DIRECTIONS ::
Read through the material below and copy each line in which the word "dropdown" occurs.

DATA SUPPLIED ::
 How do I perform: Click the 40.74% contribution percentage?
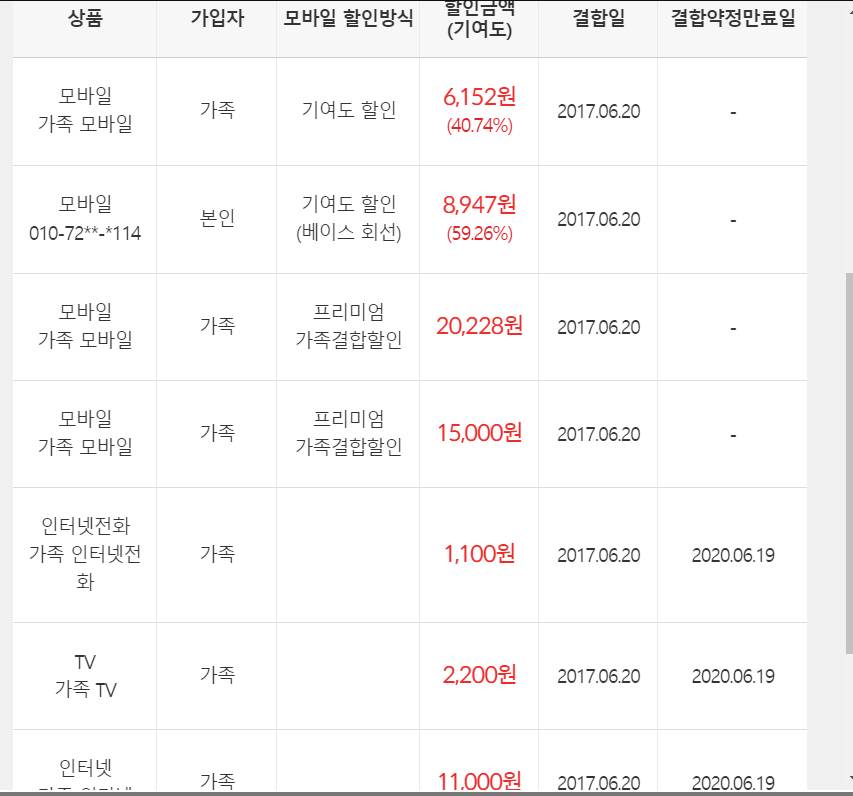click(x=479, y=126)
* * *
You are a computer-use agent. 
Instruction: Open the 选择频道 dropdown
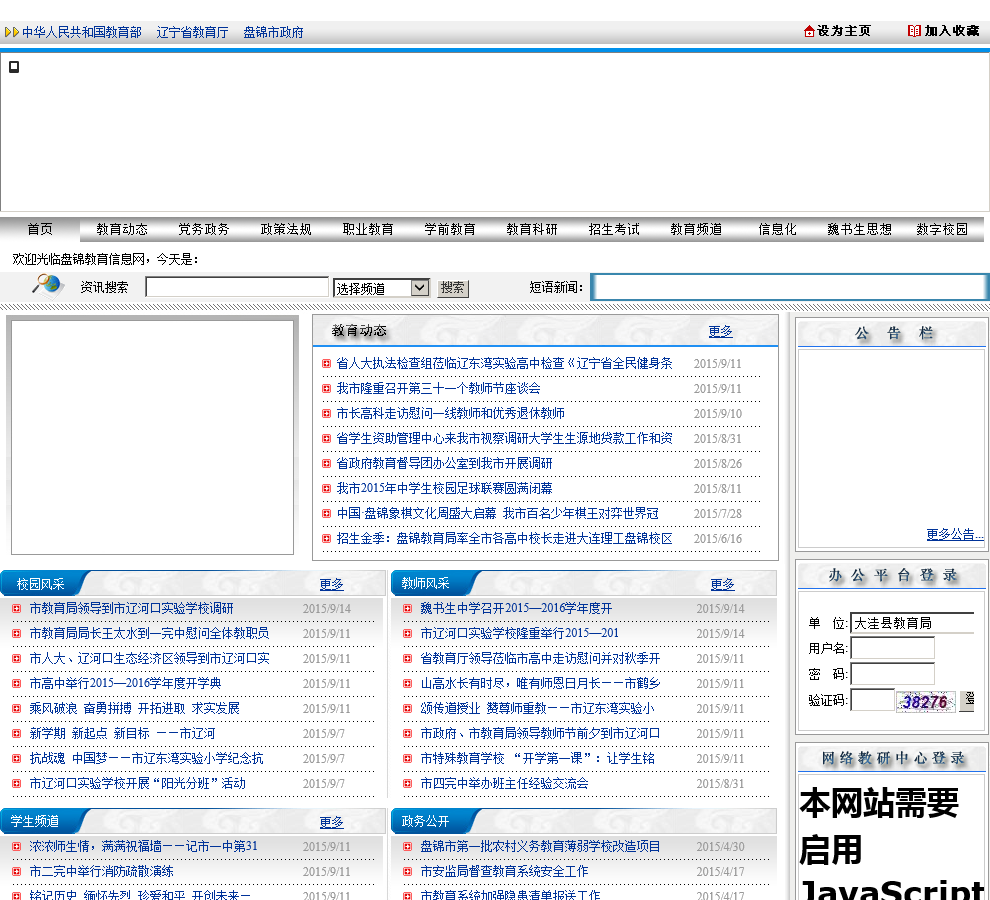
* * *
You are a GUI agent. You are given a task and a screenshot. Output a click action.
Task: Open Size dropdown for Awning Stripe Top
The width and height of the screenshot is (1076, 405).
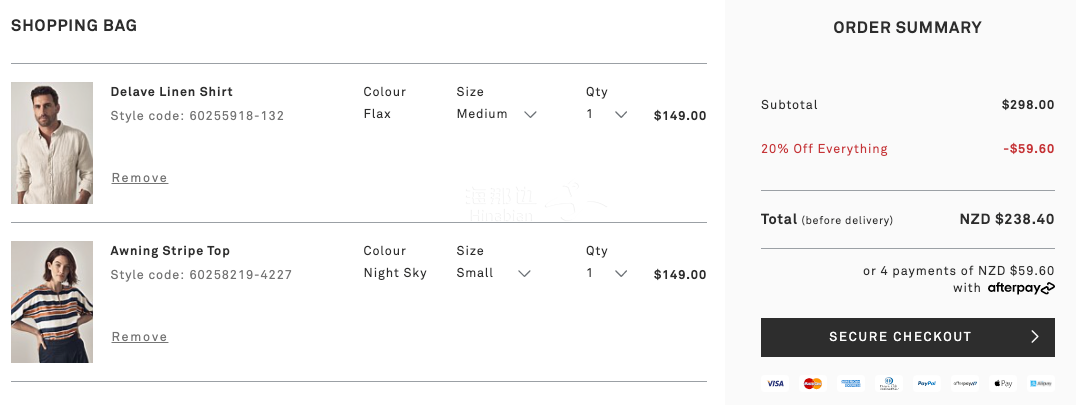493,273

SOLVED PROBLEM ::
Instruction: Open the 选择频道 dropdown
Task: Open Size dropdown for Awning Stripe Top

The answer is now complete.